Here, upon a review of these considerations, I find that attorneys' fees should not be awarded. There is no showing that plaintiff was motivated by bad faith or commenced its action frivolously. Moreover, its claims were not objectively unreasonable in the factual or legal sense. The determination of the first issue I addressed in this case -- whether or not a date was required on the plaintiff's Copyright notice -- involved a determination of whether or not fabric was a "useful article," which, while I rejected plaintiff's argument that fabric was a "useful object", was not objectively unreasonable. The second issue I addressed -- whether the plaintiff owned the copyright -- involved whether or not a freelance assistant who designed the copyrighted pattern was an employee of plaintiff. While I rejected the plaintiff's argument on this ground as well, it again was not objectively unreasonable. Accordingly, defendant's motion to clarify the Order and Judgment in this case insofar as it seeks an award of attorneys' fees is denied.
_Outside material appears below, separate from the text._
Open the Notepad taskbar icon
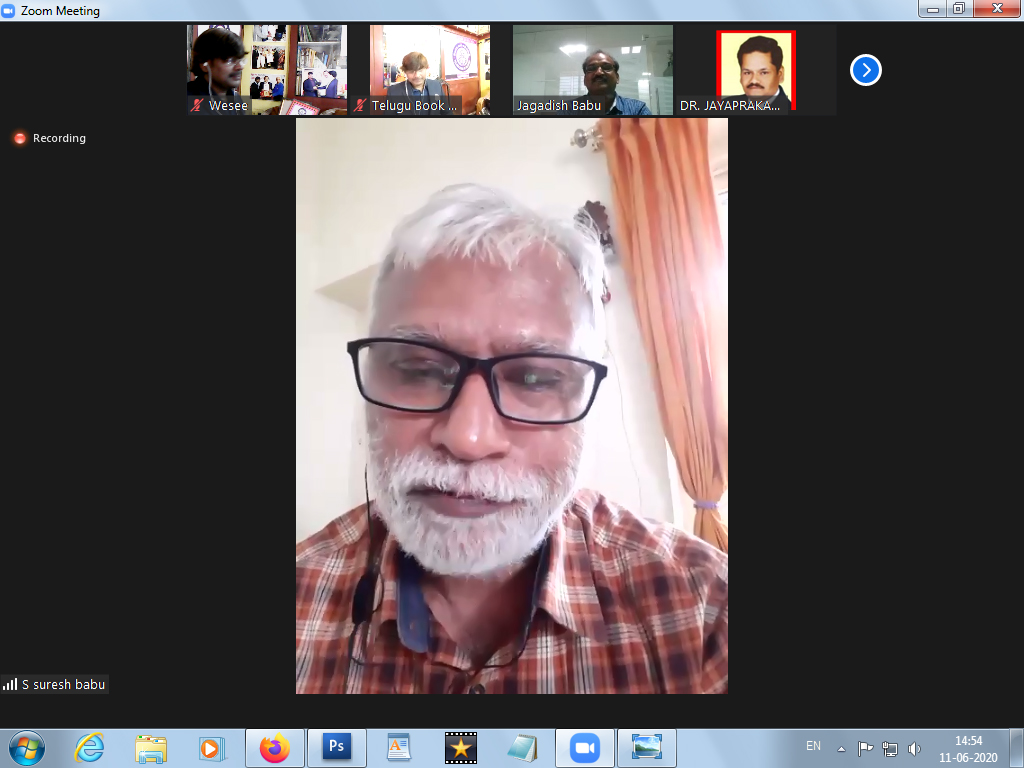(x=522, y=747)
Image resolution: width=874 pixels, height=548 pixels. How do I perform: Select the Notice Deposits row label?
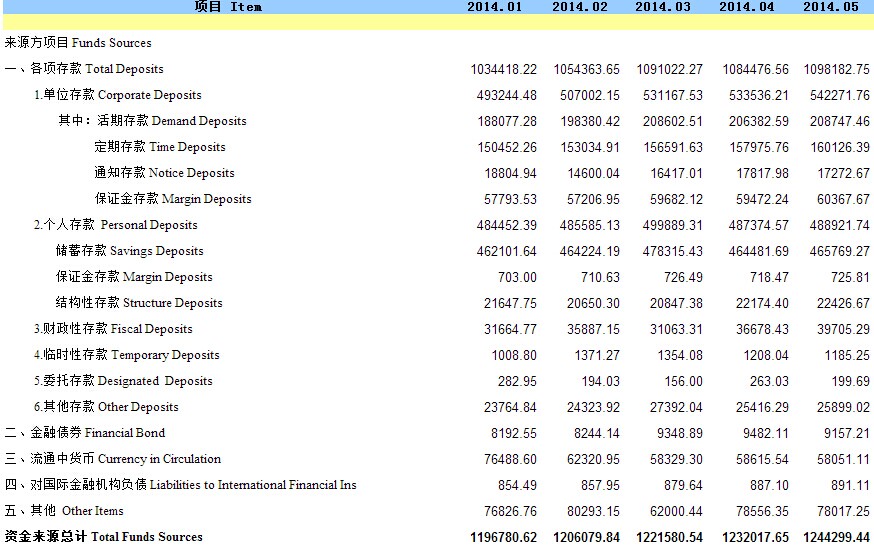point(164,173)
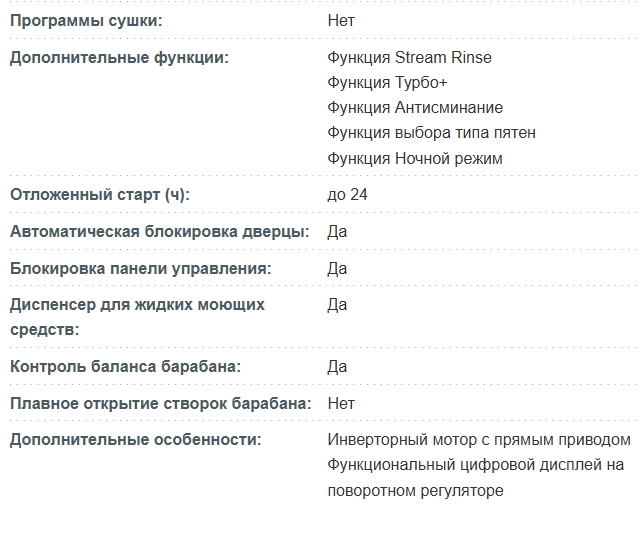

For the foregoing reasons, defendant's motion to clarify the Opinion and Order dated July 2, 1997 and the Judgment dated July 7, 1997 is granted in part and denied in part as follows. The Order and Judgment should be amended to provide that defendant Fashion Initiatives' motion for summary judgment on its First and Second Counterclaims, declaring that plaintiffs' copyright is invalid and ordering the Register of Copyrights to cancel plaintiff's Copyright Registration No. 174-563 entered in this action, is granted and that defendant Fashion Initiatives' Third, Fourth and Fifth Counterclaims are dismissed on the ground that this Court declines to exercise supplemental jurisdiction over them pursuant to 28 U.S.C. § 1367(c)(3). Defendant Fashion Initiatives' motion for attorneys' fees is denied.
New York, New York
March 13, 1998
Harold Baer Jr.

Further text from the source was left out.